N.L.R.B. v. South Central Bell Telephone Co., 688 F.2d 345, 352-53 (5th Cir.1982). Labor contracts in general state affirmatively the conditions on which the parties agree. Id. at 353 (citing Torrington Co. v. Metal Prods. Workers Local 1645, 362 F.2d 677 (7th Cir.1966)); Rainbow Glass Co. v. Local Union No. 610, 663 F.2d 814 (8th Cir.1981). Contractual silence, by the same token, is not dispositive of the intent of the parties. N.L.R.B. v. South Central Bell Telephone Co.; Amcar Division, ACF Indus., Inc. v. N.L.R.B., 592 F.2d 422 (8th Cir.1979). As the Supreme Court has recognized, a collective bargaining agreement may not anticipate every situation that may arise between employer and employee.
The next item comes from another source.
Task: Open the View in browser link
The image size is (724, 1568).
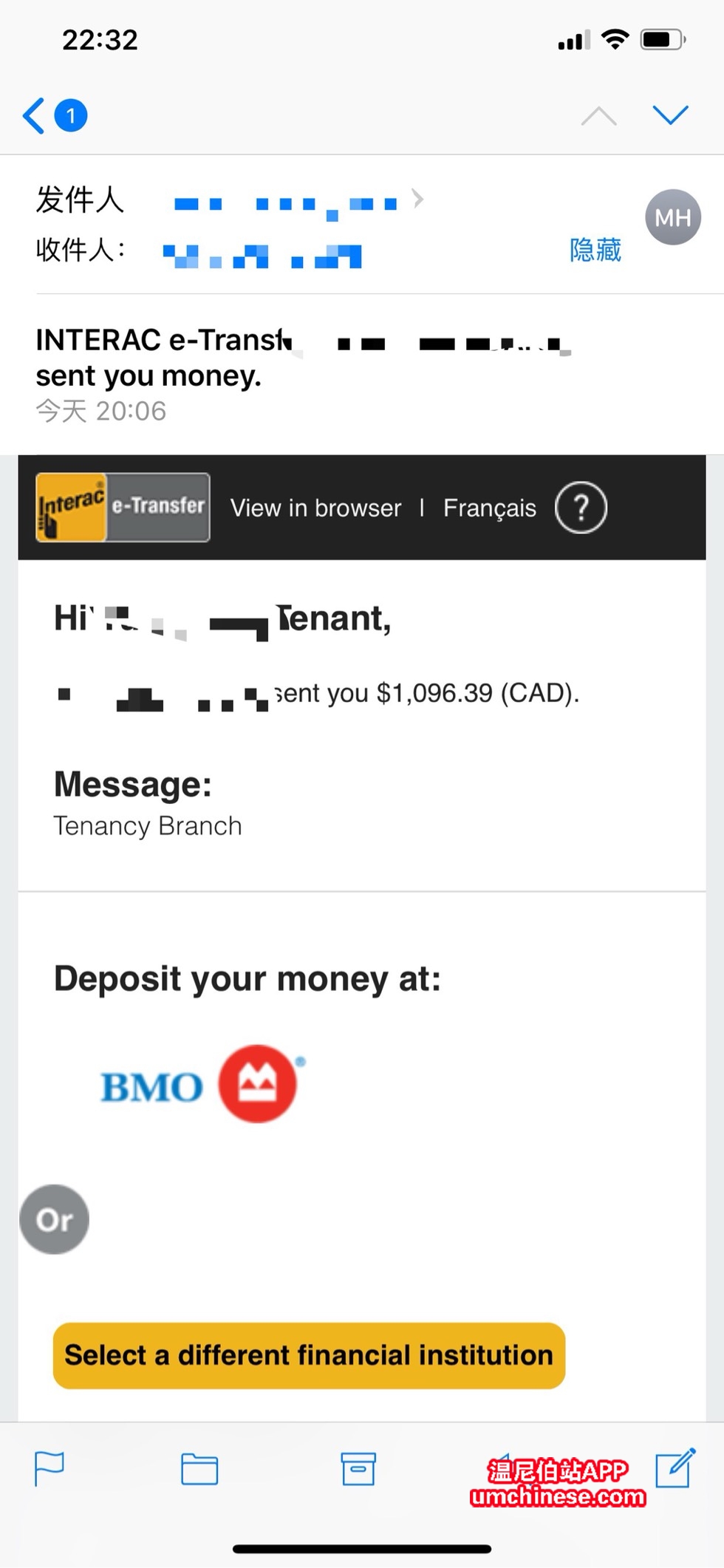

United Steel Workers of America v. Warrior & Gulf Navigation Co.; see Cronin v. Sears, Roebuck & Co., 588 F.2d 616 (8th Cir.1978). A collective bargaining agreement, in the Court's estimation:

is more than a contract; it is a generalized code to govern a myriad of cases which the draftsman cannot wholly anticipate.... The collective agreement covers the whole employment relationship. It calls into being a new common law--the common law of a particular industry or of a particular plant.... one observer has put it:

"... [I]t is not unqualifiedly true that a collective-bargaining agreement is simply a document by which the union and employees have imposed upon management limited, express restrictions of its otherwise absolute right to manage the enterprise, so that an employee's claim must fail unless he can point to a specific contract provision upon which the claim is founded. There are too many people, too many problems, too many unforeseeable contingencies to make the words of the contract the exclusive source of rights and duties. One cannot reduce all the rules governing a community like an industrial plant to fifteen or even fifty pages. Within the sphere of collective bargaining, the institutional characteristics and the governmental nature of the collective-bargaining process demand a common law of the shop which implements and furnishes the context of the agreement. We must assume that intelligent negotiators acknowledged so plain a need unless they stated a contrary rule in plain words."

United Steelworkers of America v. Warrior's Gulf Navigation Co., 363 U.S. at 578-80, 80 S.Ct. at 1350-52 (quoting from Cox, Reflections Upon Labor Arbitration, 72 Harv.L.Rev. 1482, 1498-99 (1959)).